2. The number of underlying securities is based on the stock fund balance on October 30, 2009. The actual number of shares issuable upon the distribution date is not determinable since the stock fund is a unitized account consisting of 96% company stock and 4% money market fund. The stock account balance reflected in this report is based on an October 30, 2009, stock fund price of $23.92 per share.
3. Each unit of phantom stock is the economic equivalent of one share of Johnson Controls common stock.

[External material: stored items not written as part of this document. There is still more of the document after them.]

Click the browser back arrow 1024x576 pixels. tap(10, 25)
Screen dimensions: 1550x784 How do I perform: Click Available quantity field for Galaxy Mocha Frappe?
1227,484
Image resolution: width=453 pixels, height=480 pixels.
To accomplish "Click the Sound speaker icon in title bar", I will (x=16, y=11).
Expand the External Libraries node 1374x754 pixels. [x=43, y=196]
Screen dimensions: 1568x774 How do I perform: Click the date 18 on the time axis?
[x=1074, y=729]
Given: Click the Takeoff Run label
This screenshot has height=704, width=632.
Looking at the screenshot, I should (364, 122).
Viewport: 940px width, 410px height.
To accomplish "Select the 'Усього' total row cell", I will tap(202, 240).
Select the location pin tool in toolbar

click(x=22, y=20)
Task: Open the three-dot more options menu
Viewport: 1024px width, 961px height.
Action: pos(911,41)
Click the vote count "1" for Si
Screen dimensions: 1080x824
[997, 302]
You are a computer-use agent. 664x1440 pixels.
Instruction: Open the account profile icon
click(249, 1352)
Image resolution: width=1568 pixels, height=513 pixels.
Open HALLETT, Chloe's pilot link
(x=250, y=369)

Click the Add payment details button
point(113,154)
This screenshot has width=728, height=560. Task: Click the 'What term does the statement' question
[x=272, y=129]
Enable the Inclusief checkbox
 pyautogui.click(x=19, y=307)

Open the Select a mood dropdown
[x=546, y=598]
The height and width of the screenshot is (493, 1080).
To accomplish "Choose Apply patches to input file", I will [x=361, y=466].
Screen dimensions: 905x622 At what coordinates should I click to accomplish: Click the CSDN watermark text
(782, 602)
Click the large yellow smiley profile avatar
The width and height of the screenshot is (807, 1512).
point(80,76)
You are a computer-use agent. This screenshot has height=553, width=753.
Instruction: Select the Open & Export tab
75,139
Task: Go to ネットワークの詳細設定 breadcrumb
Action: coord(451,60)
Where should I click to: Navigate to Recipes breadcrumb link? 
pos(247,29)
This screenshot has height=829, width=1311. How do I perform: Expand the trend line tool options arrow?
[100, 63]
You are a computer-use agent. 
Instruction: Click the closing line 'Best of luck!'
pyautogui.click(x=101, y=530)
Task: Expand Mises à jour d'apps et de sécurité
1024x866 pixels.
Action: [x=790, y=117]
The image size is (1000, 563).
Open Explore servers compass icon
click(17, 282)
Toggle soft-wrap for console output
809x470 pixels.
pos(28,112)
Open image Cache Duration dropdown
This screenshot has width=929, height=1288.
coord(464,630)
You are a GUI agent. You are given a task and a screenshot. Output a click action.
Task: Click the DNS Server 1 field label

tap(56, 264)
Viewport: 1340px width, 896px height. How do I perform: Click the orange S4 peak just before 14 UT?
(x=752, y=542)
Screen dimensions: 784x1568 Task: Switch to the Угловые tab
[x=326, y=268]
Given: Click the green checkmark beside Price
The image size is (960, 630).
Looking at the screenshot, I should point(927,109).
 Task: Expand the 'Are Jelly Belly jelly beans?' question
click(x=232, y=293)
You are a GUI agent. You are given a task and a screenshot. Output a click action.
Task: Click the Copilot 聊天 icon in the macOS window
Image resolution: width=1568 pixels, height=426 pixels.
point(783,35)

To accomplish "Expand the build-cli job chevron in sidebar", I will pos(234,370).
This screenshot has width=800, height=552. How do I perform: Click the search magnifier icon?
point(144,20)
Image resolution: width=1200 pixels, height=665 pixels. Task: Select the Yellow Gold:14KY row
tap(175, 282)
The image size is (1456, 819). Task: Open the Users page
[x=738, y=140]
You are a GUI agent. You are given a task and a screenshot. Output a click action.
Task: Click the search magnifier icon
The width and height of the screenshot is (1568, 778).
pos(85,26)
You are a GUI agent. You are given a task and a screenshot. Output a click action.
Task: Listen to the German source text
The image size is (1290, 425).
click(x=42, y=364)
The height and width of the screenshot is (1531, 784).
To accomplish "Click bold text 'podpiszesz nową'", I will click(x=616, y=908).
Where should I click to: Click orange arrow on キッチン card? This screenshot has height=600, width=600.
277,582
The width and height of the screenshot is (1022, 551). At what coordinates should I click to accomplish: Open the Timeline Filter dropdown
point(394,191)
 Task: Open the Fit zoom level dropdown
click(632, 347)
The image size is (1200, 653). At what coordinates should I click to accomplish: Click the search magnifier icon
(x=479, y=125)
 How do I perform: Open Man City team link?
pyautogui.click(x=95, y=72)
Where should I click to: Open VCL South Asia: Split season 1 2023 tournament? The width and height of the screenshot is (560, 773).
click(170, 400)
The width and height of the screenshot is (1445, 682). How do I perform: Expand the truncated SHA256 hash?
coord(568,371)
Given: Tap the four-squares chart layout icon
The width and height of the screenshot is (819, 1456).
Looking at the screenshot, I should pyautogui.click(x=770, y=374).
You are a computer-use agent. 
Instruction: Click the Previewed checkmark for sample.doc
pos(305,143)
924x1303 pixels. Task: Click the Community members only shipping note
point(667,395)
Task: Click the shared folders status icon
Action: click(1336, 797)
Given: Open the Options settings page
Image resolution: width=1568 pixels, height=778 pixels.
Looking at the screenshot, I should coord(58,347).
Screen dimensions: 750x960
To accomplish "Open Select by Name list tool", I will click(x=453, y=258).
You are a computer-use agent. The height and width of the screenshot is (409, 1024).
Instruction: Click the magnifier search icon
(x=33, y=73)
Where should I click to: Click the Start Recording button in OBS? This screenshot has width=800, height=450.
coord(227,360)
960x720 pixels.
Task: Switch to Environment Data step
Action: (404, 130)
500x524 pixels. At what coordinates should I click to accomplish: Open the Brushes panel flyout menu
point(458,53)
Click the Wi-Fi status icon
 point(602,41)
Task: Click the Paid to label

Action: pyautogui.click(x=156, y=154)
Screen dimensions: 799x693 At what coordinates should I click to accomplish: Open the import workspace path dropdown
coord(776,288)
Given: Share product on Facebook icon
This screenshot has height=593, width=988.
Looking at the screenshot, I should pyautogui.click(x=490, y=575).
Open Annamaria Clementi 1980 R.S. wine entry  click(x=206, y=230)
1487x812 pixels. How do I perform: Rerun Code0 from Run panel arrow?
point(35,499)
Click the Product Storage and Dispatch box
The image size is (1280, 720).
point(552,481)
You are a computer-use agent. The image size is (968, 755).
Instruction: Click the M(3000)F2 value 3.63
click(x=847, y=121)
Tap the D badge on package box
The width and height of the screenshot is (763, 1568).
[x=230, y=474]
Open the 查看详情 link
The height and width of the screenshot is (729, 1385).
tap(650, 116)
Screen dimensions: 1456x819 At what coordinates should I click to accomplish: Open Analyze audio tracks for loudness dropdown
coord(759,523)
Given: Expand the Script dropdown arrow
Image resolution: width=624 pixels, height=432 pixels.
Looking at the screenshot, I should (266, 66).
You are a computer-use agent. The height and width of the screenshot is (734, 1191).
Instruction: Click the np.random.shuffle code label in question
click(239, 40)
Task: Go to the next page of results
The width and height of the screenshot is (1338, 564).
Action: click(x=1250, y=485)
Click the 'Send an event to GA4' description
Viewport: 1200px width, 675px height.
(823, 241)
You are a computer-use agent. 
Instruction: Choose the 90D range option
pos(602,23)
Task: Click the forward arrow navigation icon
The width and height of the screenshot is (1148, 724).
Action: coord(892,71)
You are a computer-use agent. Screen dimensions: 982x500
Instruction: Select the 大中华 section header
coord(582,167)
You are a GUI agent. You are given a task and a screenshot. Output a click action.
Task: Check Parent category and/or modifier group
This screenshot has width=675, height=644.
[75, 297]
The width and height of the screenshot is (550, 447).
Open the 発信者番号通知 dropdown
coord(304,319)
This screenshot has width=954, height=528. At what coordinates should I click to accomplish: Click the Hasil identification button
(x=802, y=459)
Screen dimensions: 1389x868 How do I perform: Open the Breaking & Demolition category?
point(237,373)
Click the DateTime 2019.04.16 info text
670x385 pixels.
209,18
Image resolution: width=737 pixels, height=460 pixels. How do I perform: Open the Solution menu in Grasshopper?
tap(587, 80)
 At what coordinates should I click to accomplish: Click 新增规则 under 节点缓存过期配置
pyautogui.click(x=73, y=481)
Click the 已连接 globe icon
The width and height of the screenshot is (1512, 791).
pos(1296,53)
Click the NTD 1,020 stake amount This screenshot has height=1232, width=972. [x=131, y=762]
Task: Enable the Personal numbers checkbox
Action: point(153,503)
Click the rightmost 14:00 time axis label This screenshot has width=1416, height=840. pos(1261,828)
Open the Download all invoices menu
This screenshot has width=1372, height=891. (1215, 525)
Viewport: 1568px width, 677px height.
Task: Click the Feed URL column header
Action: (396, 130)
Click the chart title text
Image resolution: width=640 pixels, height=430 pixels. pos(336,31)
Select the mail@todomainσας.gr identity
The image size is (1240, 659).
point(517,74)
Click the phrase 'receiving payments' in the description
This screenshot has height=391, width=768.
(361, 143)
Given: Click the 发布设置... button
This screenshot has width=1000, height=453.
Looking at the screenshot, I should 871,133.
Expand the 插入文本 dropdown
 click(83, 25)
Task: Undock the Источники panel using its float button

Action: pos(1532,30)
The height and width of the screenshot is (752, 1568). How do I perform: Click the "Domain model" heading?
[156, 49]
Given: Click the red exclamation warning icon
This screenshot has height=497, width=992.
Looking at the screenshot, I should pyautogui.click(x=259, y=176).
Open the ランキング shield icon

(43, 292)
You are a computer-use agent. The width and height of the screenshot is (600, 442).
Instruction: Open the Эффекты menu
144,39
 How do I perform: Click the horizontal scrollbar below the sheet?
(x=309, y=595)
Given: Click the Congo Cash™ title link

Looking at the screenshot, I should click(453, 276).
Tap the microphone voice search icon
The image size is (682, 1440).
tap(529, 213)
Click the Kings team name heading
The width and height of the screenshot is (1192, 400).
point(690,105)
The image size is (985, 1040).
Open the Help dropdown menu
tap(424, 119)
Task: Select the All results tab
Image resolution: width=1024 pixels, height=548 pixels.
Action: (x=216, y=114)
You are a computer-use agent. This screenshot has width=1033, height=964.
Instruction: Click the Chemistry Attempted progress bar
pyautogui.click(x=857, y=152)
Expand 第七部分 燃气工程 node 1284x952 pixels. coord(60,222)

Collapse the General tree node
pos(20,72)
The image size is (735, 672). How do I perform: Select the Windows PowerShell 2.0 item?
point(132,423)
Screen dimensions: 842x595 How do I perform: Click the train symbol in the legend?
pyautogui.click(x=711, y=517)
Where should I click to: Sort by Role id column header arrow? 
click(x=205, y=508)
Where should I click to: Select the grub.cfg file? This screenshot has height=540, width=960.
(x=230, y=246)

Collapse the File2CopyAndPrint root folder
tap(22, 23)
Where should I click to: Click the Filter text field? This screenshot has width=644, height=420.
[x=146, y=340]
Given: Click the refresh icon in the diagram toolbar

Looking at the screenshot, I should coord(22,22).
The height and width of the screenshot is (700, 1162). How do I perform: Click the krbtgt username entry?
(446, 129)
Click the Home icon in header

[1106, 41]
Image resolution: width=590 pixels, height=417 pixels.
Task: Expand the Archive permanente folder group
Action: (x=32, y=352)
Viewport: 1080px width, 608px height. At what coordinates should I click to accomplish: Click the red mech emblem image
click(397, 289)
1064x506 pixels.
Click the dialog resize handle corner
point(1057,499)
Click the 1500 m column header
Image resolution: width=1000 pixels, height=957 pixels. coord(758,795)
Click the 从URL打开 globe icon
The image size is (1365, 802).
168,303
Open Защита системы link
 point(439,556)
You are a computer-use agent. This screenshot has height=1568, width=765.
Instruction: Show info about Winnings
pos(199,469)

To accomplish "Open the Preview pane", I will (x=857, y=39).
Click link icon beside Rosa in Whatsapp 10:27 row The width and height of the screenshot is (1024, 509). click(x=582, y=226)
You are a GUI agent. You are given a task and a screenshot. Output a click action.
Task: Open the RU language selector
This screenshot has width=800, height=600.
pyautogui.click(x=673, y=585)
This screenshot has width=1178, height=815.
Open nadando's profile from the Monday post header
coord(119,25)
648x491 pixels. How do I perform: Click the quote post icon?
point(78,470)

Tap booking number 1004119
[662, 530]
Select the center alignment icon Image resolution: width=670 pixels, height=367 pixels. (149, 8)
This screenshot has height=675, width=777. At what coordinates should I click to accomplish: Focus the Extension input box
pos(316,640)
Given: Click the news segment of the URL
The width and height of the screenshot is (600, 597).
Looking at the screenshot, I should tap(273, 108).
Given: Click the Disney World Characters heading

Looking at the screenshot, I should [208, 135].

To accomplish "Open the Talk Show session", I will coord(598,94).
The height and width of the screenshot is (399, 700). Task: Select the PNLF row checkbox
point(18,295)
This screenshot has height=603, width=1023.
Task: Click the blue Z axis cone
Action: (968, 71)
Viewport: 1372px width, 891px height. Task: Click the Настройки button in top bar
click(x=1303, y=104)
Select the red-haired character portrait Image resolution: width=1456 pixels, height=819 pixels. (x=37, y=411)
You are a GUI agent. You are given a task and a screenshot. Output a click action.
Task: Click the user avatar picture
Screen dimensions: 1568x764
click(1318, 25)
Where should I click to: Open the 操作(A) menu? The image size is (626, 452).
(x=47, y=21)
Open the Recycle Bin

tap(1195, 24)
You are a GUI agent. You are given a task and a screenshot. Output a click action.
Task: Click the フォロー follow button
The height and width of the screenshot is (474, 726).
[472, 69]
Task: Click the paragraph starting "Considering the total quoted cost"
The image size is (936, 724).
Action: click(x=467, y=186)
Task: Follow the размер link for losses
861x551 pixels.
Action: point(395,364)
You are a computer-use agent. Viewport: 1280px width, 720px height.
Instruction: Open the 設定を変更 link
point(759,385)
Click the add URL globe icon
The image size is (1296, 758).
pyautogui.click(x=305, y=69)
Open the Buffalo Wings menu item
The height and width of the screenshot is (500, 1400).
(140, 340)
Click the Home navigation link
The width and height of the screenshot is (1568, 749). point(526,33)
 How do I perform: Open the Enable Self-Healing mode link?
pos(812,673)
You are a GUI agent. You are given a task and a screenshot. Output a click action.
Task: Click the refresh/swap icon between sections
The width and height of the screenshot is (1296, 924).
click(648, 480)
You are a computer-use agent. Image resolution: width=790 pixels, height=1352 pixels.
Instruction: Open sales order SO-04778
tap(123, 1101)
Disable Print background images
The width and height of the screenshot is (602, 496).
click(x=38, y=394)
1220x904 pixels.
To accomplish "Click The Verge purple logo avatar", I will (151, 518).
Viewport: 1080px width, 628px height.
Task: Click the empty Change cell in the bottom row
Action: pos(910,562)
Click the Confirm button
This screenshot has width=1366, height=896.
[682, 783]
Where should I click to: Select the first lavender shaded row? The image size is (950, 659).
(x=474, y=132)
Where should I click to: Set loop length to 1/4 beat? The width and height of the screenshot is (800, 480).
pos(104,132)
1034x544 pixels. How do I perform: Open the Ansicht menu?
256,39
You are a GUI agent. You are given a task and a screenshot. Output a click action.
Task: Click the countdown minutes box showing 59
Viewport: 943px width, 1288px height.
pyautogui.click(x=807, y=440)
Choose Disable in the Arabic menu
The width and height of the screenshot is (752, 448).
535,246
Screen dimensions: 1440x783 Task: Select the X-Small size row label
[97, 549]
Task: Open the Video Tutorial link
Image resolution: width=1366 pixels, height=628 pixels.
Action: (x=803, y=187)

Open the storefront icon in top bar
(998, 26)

4. The phantom stock balance consists of an award of 19,000 restricted stock units granted on November 2, 2009, which vest as follows: 9,500 on November 2, 2011, and 9,500 on November 2, 2013. The phantom stock units representing the award and the dividends which accrue during the restrictive period are to be settled 100% in cash, pending vesting.
5. The phantom stock units were accrued under the Johnson Controls Retirement Restoration Plan and are to be settled 100% in cash upon the reporting person's termination of employment with the company.
6. Each share of phantom stock is the economic equivalent of one share of Johnson Controls common stock. The restricted stock units were accrued under the Johnson Controls Restricted Stock Plan. The units represent the reinvestment of dividends and are to be settled 100% in cash, pending vesting.
7. Fifty percent of the options become exercisable two years after the grant date; the remaining 50%, three years after grant date.
Remarks:
Angela M. Blair, Attorney-in-Fact for Jerome D. Okarma 11/03/2009
** Signature of Reporting Person Date
Reminder: Report on a separate line for each class of securities beneficially owned directly or indirectly.
* If the form is filed by more than one reporting person, see Instruction 4 (b)(v).
** Intentional misstatements or omissions of facts constitute Federal Criminal Violations See 18 U.S.C. 1001 and 15 U.S.C. 78ff(a).